Choosing an Internet Speed that Works For Your Business and Your Budget
One of your small business’s most vital budget lines is likely your internet bill. Internet service may be a small monthly cost relative to some of your other expenses, but modern business relies on the internet for so many everyday operations that it’s an expense worth looking at a bit more closely.
When it comes to choosing the right internet that supports your business’s specific uses, it’s all about speed. That is how providers sell it to us and honestly, it’s what we want. We want all our connections to be fast, providing instant access to vital information and services.
Here’s a guide to thinking about your needs. Take a look at how you use the internet in your business, how many users you have at once and how your needs might change as your business grows. And see which works with your bottom line.
Choosing the right internet speed
Good internet speed is relative to use. To know what the appropriate speed and service is for your business, it helps to understand what “speed” really means.
If your business is comprised of just you or a small team of employees relying on the internet for sending and receiving emails, updating your business’s social media accounts and managing bills and banking, you don’t need as robust and speedy a package as a business that has numerous connected devices, uses multiple cloud-based applications to manage the business and relies heavily on VoIP calling and video conferencing.
Think of internet service like the water main delivering water to a house. It needs to be powerful enough to get the water to all the necessary areas of the house, but not so powerful that the faucets explode under the pressure. In a home, water may be used in multiple rooms at once, so it’s important that the main can simultaneously handle meeting the needs of the shower and washing machine without the water pressure dropping dramatically for either. Internet speed works similarly.
Of course, your internet provider won’t charge you based on your usage like the water company does. You pay for a level of internet service whether you make full use of it or not.

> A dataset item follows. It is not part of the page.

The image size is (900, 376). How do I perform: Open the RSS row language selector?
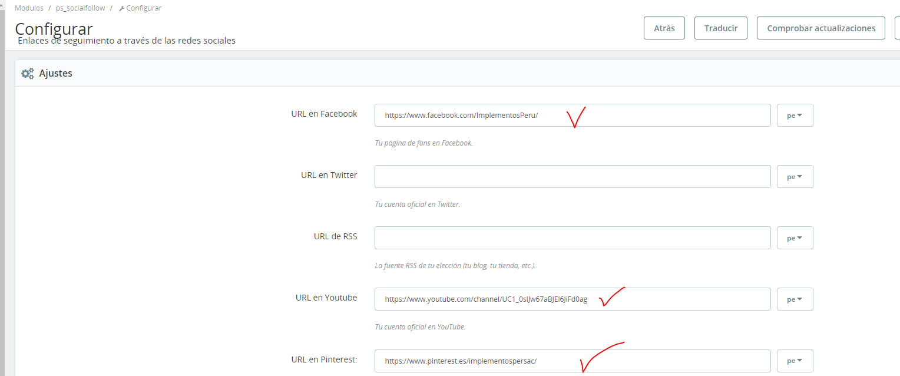[795, 238]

Broadband speed required for common business activities
Bandwidth refers to the maximum amount of data transmitted through an internet connection in a given period of time, and the speed of that transmission is measured in Mbps, or megabits per second. The internet breaks up information into small packages, or bits, and sends it piece by piece. So a speed of 1 Mbps means 1 million of these pieces of data are sent per second. While any internet connection will let you download that huge file you need, an internet plan with lower bandwidth will mean that you may be staring at the spinning wheel for a while.
The table below can help you determine the appropriate bandwidth for your business.

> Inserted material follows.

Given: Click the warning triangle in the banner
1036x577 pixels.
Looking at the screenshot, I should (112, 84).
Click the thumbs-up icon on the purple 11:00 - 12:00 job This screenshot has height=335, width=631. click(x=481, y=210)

Each internet-based activity you perform uses a particular number of megabits per second, and performing several tasks at once or supporting several connected devices and activities at once requires more bandwidth. To estimate your needed bandwidth, determine the number of people in your business performing each of the tasks above at any given moment, and add those numbers up.
Let’s say you’ve got one employee streaming an Ultra HD training video (25 Mbps), one downloading a large file (10 Mbps), two users logged into an HD video conference (total of 12 Mbps) and three people checking their email (total of 3 Mbps). Your office is using a minimum of 50 Mbps at that given moment. This doesn’t take into account software requirements and their drain on bandwidth.

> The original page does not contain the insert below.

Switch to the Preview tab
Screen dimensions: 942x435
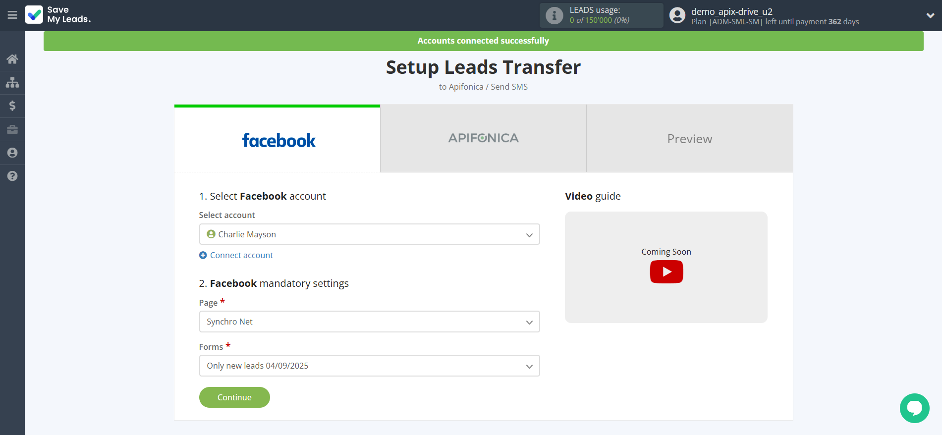coord(689,139)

Consider how many team members are conducting these activities simultaneously and at your busiest periods to determine how much bandwidth you need and the appropriate speed for your internet. Factor in for potential growth in the near future. The internet is your business’s lifeline, and you don’t want that lifeline falling short when you need it most.
The largest draw on bandwidth
If your typical business day involves several people with multiple devices performing several tasks online at the same time, you may experience a slowdown in some services, but the biggest draw on bandwidth is large downloads and video streaming and conferencing.
For photographers or videographers who may store images in the cloud, higher bandwidth may be necessary to handle the large download sizes that come with photos and videos.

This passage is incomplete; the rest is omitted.